The report was sent to the Council of Europe’s experts on October 5, and includes the legislative changes implemented by the country after it failed an assessment of its anti-money laundering regime.
Moneyval will now assess Malta’s efforts and give its verdict to the global body, the Financial Action Task Force, which fights money laundering and the financing of terrorism.
A team of experts from the FATF will visit Malta between December and early 2021, for an assessment on whether Malta is put on a list of untrustworthy financial jurisdictions – the grey list.
Grey-listing could have far-reaching consequences for the economy, seriously impacting the country’s attractiveness as a financial centre.

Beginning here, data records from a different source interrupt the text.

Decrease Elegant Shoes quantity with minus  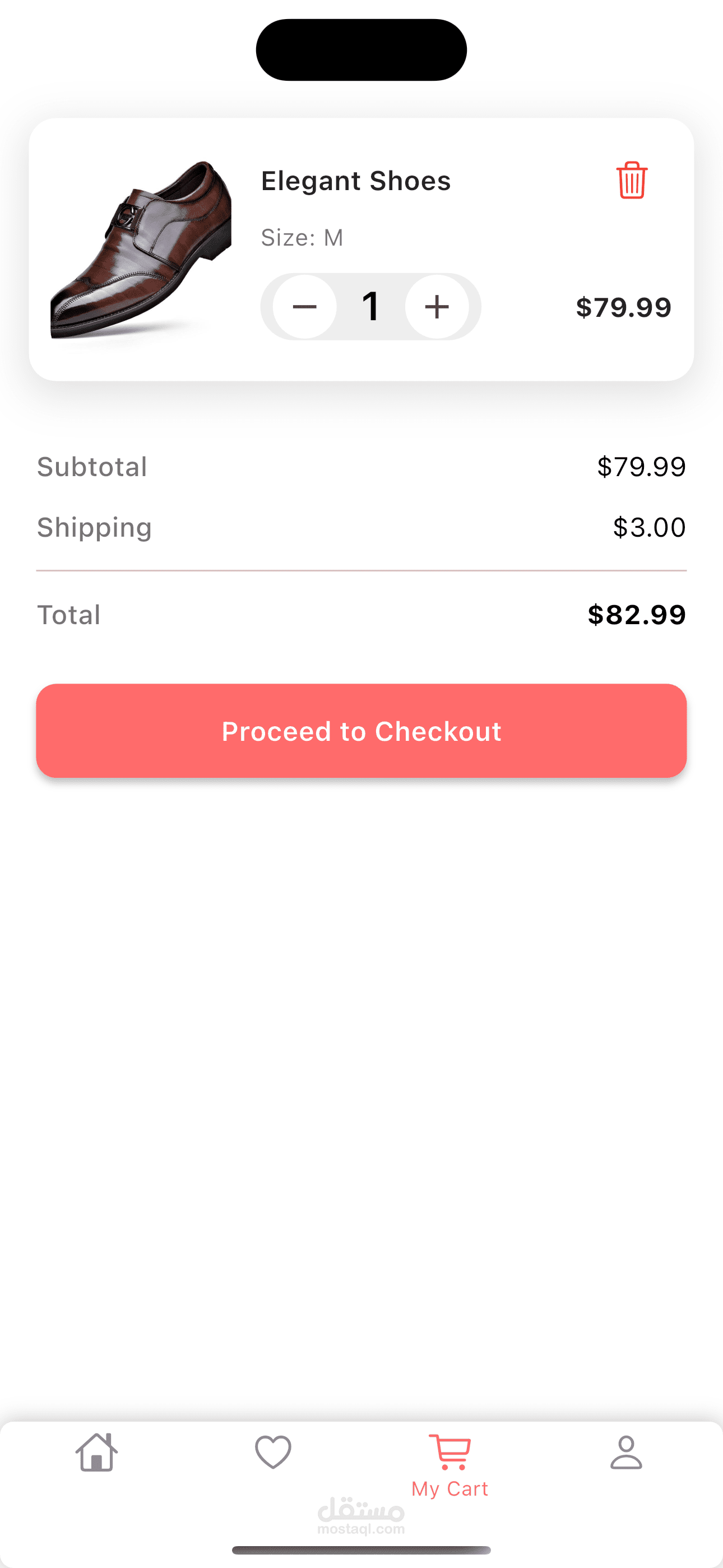(305, 307)
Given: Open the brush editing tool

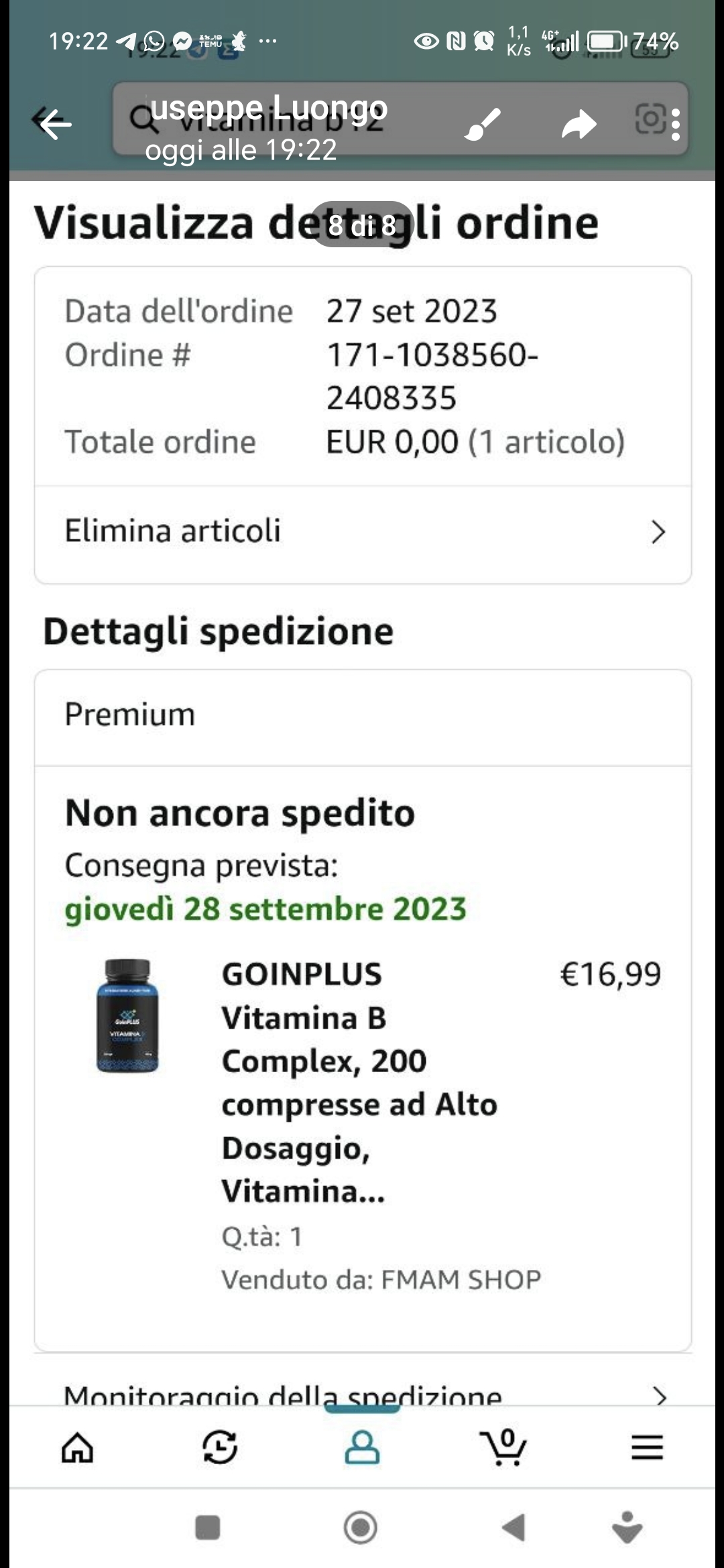Looking at the screenshot, I should tap(482, 124).
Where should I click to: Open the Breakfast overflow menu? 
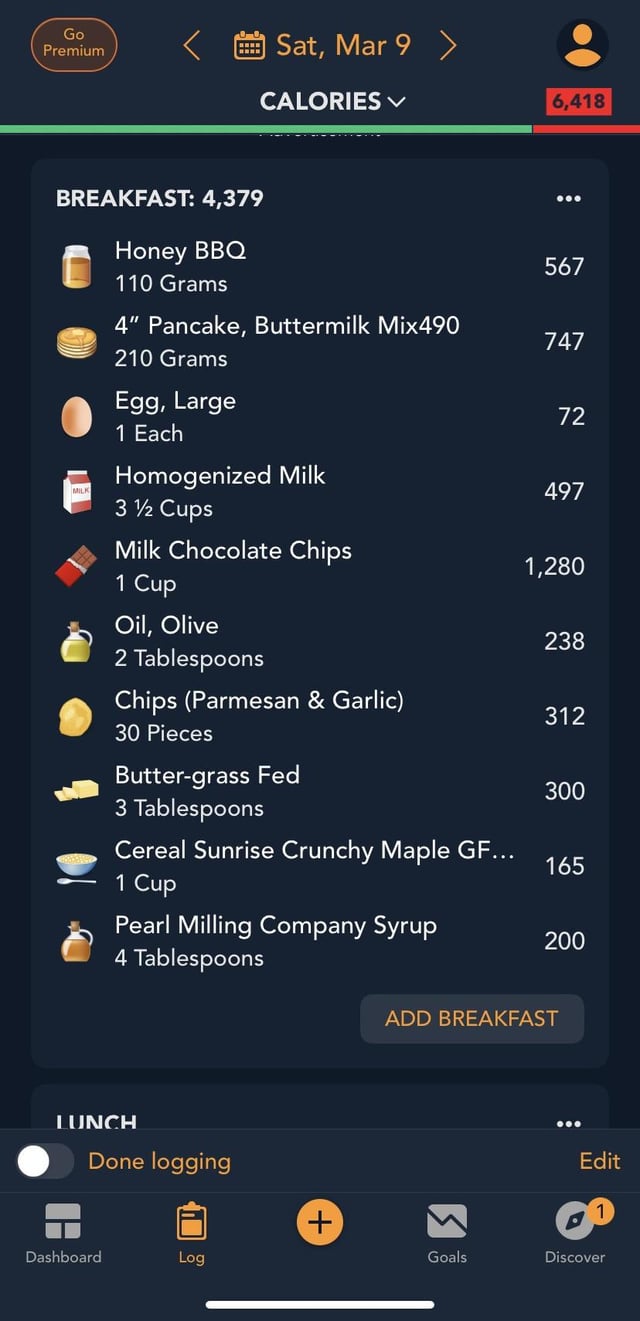pos(568,198)
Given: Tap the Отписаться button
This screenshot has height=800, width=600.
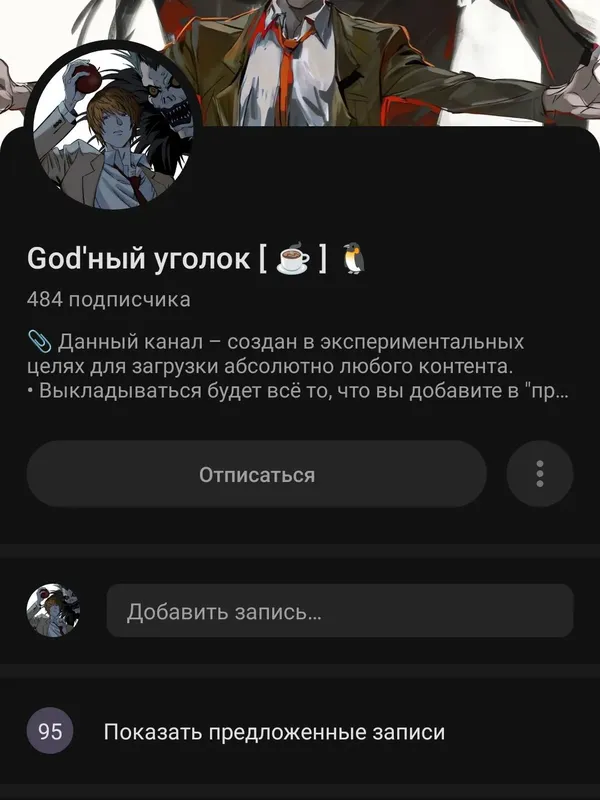Looking at the screenshot, I should pyautogui.click(x=256, y=474).
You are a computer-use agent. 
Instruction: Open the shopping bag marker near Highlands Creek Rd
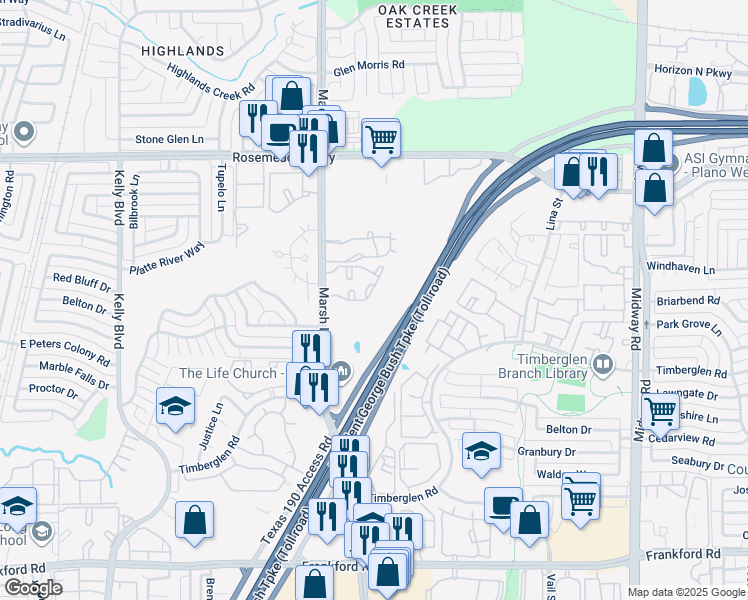[291, 95]
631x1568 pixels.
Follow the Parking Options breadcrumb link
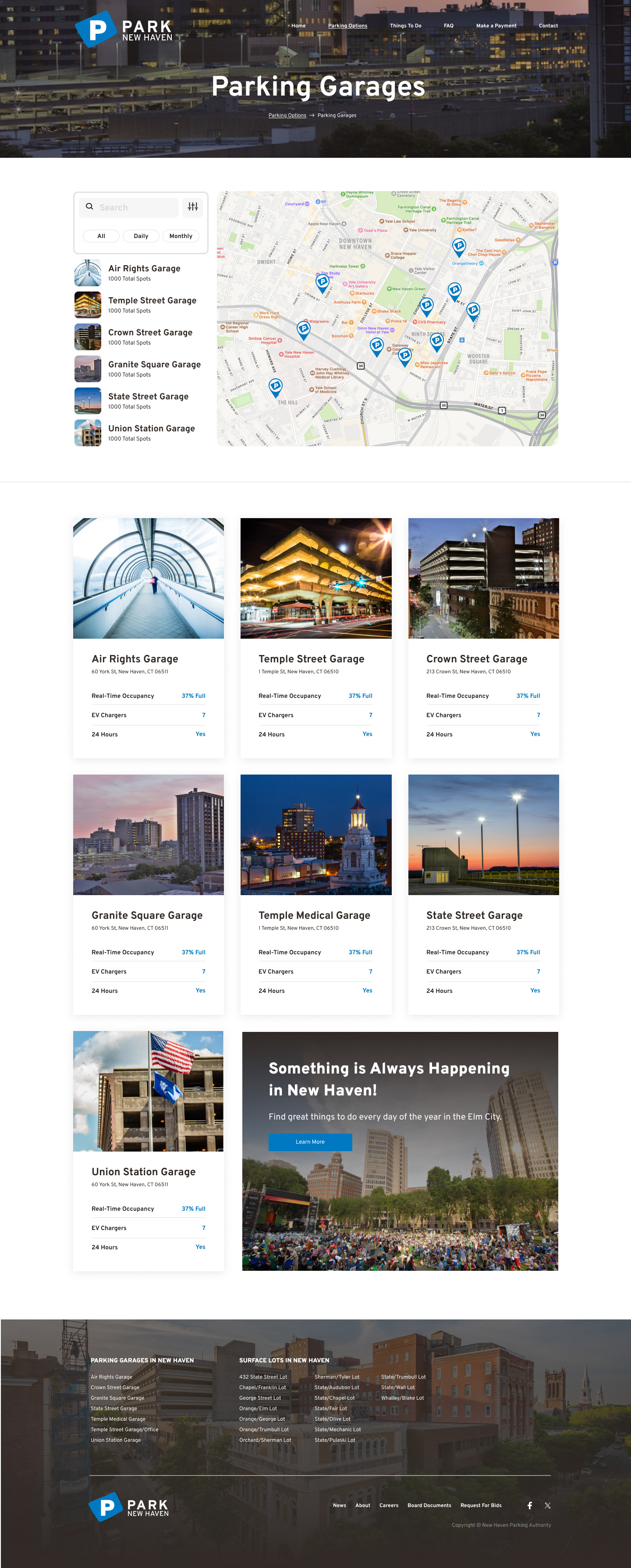(287, 115)
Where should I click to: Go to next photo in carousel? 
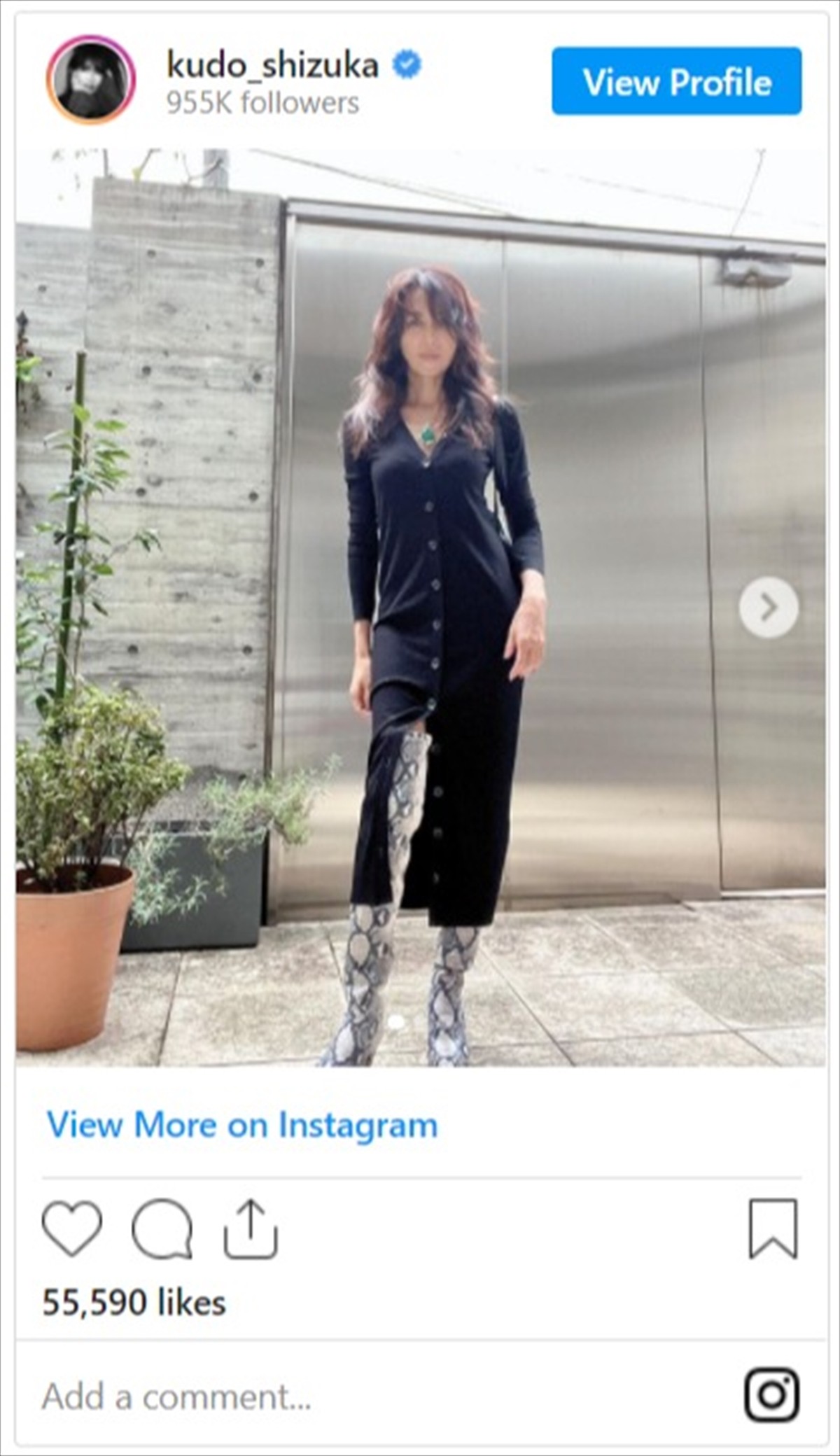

The assessment by the FATF was automatically triggered after Malta failed the test of the Council of Europe monitoring body. The country was given a year-long window to implement recommendations, such as legislative reform and an increase in the number of prosecutions for financial crimes. Since then a new law has been proposed by Justice Minister Edward Zammit Lewis that targets organised crime and allows the seizure of cars and property purchased through suspected money-laundering without a criminal conviction.
Grey listing could have far-reaching consequences
However, the main sticking point for Malta appears to be the implementation of anti-money laundering laws by the authorities.
The Moneyval review had found that Maltese law enforcement was unable to quickly pursue high-level and complex money laundering cases related to financial, bribery and corruption offences.
Since the report was published, senior police officials, including those responsible for investigating financial crime, have been replaced.
There have also been some high-profile arrests in money-laundering investigations, including the former prime minister’s chief of staff, Keith Schembri, who is on police bail.
Sources said the FATF will be taking a hard look at the police as well as the main regulators on the island in the first quarter of 2021.
The FATF’s ‘grey list’ is one stage away from the blacklist, applicable to countries judged to pose a threat to the entire global financial system.
Its grey list includes countries deemed to be not doing enough to keep money launderers at bay.
At the start of 2020, just two countries were on the blacklist – Iran and North Korea. The grey list, on the other hand, includes 18 jurisdictions, from Albania to The Bahamas.